Directions:
The records below are to be reproduced exactly, with every picture left out.

Collected data:
┌────────
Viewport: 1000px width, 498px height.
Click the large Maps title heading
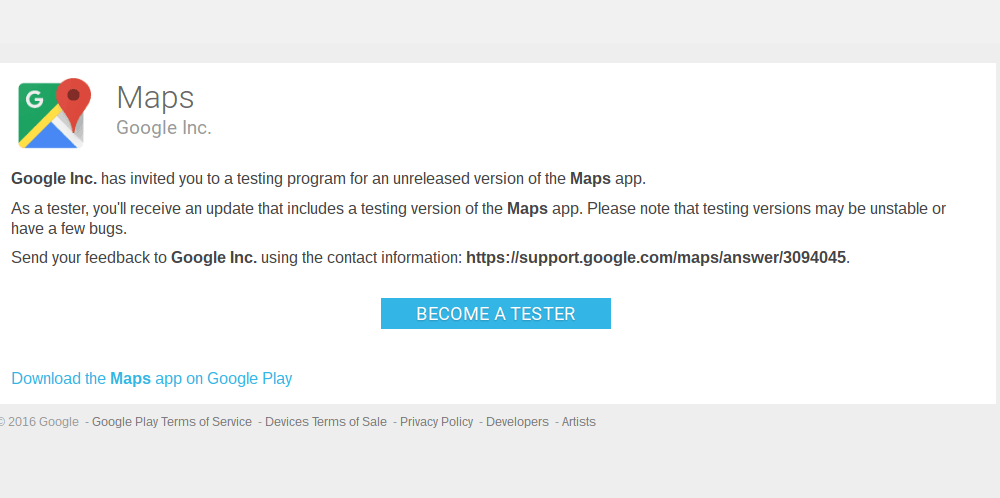click(155, 97)
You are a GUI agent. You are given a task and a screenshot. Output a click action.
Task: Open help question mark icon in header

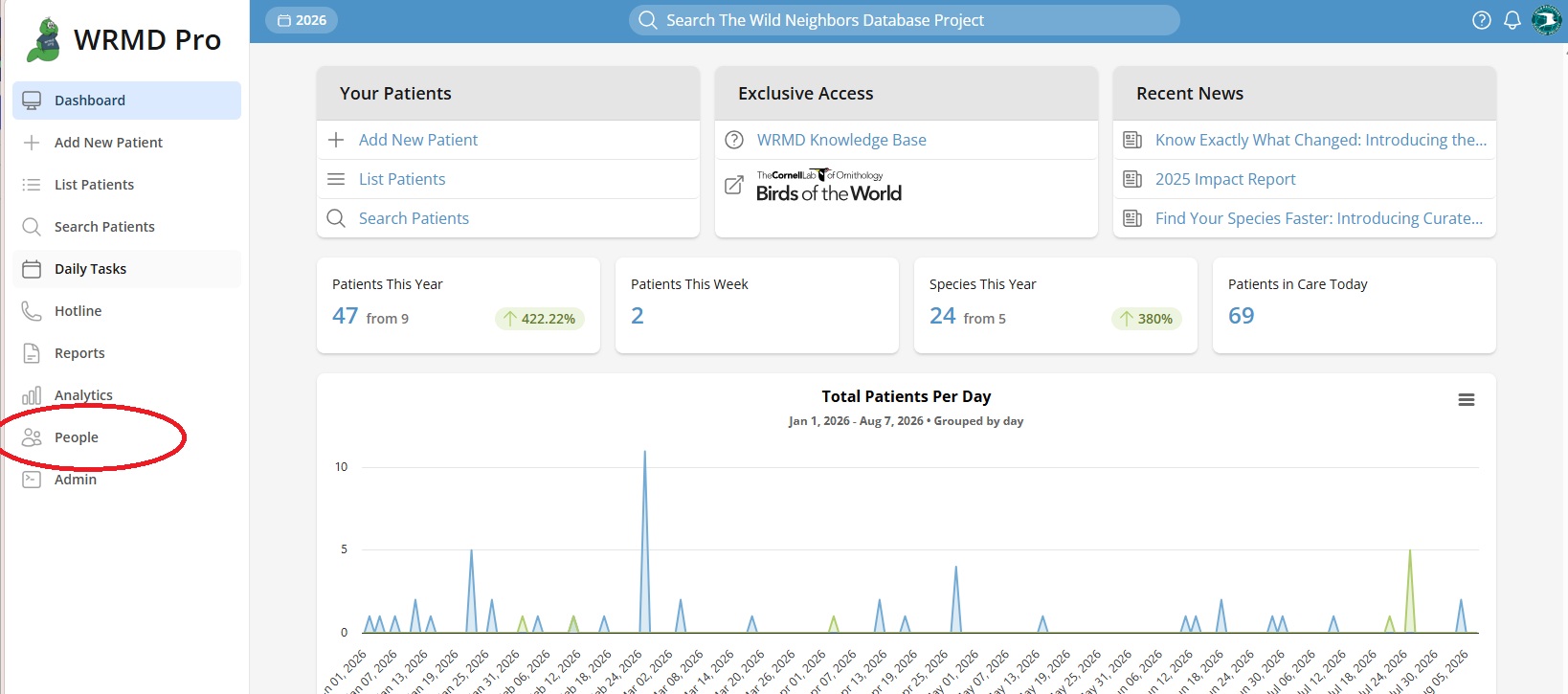1482,20
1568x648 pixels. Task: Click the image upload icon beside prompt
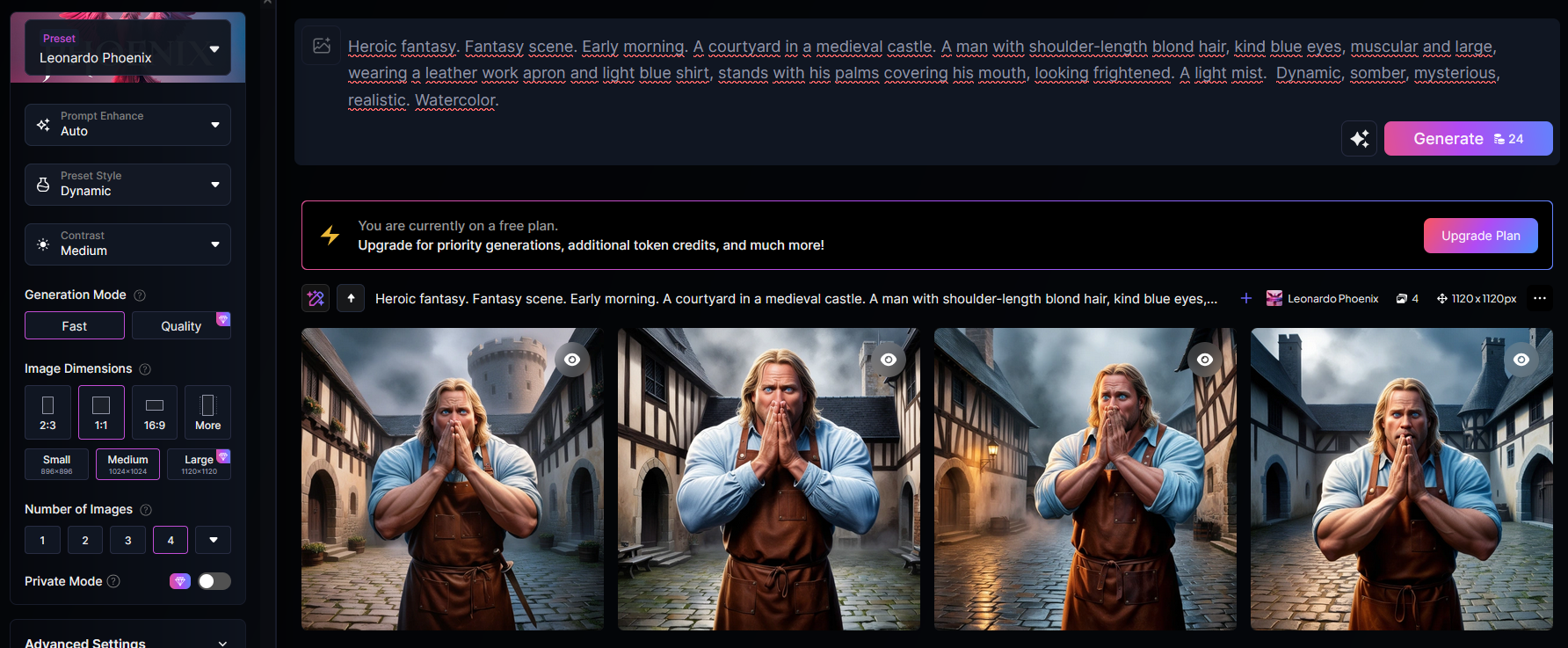[x=322, y=46]
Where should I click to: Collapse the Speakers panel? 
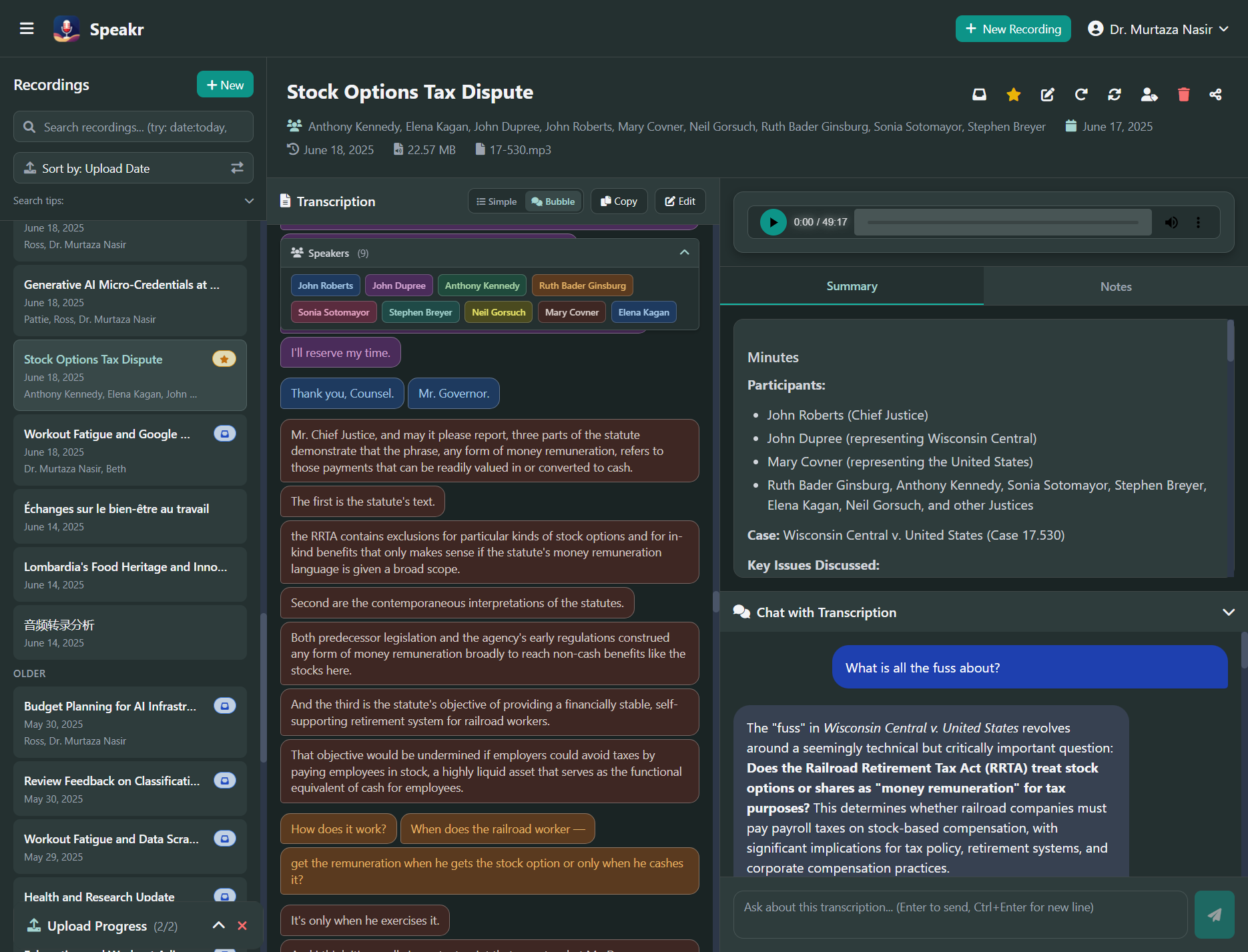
└────────
Reply to the task:
Viewport: 1000px width, 498px height.
Click the large Maps title heading
click(155, 97)
You are a GUI agent. You are given a task and a screenshot. Output a click action.
Task: Open help question mark icon in header

1482,20
1568x648 pixels. Task: Click the image upload icon beside prompt
[x=322, y=46]
Where should I click to: Collapse the Speakers panel? 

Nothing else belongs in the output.